Example: % bin/java -Xshare:dynamicDump
-XX:SharedDynamicArchiveFile=hw.jsa -cp hello.jar HelloWorld
NOTE: the command-line options for dynamic archiving is not yet
finalized. Please see JDK-8207812 comments for more details.
With the dynamic archive in place, following configurations are
supported at runtime:
- Default CDS archive (base) + dynamic archive: when both archives are
mapped successfully
- Base archive only: when dynamic archive cannot be mapped
If the base layer archive cannot be mapped and used at runtime, the top
layer archive is automatically disabled.
Base Layer Dependency
--------------------
As the dynamically created top layer archive has dependency on the base
archive (e.g. pointers to base layer data), the CRC checksums of the
base archive header and all shared spaces are recorded in the top layer.

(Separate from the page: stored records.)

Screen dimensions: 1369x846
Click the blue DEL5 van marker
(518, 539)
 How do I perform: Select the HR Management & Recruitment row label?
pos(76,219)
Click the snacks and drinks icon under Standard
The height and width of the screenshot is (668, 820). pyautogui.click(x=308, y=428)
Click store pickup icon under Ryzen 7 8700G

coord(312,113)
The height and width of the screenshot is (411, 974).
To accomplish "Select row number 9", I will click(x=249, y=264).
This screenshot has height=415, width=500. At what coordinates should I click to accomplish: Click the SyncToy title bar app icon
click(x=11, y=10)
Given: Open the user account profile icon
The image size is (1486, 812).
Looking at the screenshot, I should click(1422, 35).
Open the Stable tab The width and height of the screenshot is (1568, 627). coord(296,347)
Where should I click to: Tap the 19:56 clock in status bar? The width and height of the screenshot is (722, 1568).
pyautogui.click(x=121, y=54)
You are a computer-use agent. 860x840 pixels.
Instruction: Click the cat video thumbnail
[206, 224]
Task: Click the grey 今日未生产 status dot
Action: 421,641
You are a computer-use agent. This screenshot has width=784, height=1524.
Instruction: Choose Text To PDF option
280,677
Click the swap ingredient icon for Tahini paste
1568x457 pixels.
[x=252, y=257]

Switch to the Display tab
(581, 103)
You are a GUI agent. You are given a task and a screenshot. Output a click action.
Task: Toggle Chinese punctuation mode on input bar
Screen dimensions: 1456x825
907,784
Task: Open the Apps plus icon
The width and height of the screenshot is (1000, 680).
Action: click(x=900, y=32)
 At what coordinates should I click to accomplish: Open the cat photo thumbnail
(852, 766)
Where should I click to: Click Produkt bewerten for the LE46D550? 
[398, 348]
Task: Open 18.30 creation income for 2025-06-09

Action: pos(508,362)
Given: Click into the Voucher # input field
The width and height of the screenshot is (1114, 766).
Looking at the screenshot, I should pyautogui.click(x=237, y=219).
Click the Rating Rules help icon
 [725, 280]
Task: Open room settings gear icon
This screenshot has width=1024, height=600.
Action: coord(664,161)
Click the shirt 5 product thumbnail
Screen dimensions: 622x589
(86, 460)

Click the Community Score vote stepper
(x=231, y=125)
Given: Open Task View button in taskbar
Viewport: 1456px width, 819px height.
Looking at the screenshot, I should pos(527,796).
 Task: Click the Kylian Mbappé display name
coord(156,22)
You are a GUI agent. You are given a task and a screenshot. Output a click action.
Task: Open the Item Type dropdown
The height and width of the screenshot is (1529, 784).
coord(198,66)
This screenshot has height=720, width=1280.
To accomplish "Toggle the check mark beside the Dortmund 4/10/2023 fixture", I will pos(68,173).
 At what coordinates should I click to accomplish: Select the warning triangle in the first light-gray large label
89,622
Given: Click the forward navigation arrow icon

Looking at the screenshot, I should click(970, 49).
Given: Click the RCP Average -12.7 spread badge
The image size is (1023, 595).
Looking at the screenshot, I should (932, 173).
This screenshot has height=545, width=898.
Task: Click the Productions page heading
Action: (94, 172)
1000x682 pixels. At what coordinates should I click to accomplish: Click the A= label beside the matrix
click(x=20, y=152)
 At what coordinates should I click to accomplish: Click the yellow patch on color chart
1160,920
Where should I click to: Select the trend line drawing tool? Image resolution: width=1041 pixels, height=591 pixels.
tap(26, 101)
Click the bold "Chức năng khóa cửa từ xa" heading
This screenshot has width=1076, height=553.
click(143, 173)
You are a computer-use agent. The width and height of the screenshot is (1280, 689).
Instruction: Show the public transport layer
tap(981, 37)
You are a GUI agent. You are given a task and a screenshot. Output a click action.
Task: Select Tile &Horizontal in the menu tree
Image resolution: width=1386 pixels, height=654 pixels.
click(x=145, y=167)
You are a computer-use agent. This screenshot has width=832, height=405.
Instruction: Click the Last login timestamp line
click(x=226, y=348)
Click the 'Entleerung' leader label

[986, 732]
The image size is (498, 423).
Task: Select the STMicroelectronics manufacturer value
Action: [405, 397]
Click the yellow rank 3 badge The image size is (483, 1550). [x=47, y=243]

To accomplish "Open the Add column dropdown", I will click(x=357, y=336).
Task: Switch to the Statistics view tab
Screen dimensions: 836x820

At runtime, when the dynamic archive is mapped in, all recorded CRC
checksums are compared with the currently mapped base archive CRC
values. If any of the CRC checksum mismatches, the dynamic archive is
disabled without affecting the usage of the currently mapped base archive.
Copying and Relocating Class Metadata
---------------------------------
All loaded application classes and library classes (excluding the ones
included in the base layer) are dynamically archived in the top-layer
based on the current execution context. Copying and relocating of class
metadata is done at the end of the application execution and before VM
exit. Cleanup is done for archived data to remove any un-shareable
information. If a user defined class loader and associated classes are
unloaded, those classes are not archived in the currently
implementation. Entrenchment for user defined class loader support will
be added after initial integration.
Shared Spaces in Dynamic Archive
-----------------------------
The memory lay-out in the dynamic archive is similar to the existing
static archive created using a classlist. Metadata is separated into
following four spaces. No 'md' space is needed (C++ vtables are from the
base archive). No archived Java heap regions are included in the dynamic
archive currently.
- rw space: Read-writable data
- ro: Read-only data
- mc: Trampoline
- od: Optional data (class file data, for JVMTI support)
The shared spaces are mapped individually at runtime. The 'ro' space is
mapped as read-only for sharing.
Preliminary performance data with HelloWorld indicates there is no
observable runtime performance degradation with dynamic archive.
The change currently pass all tier1, tier2 and tier3.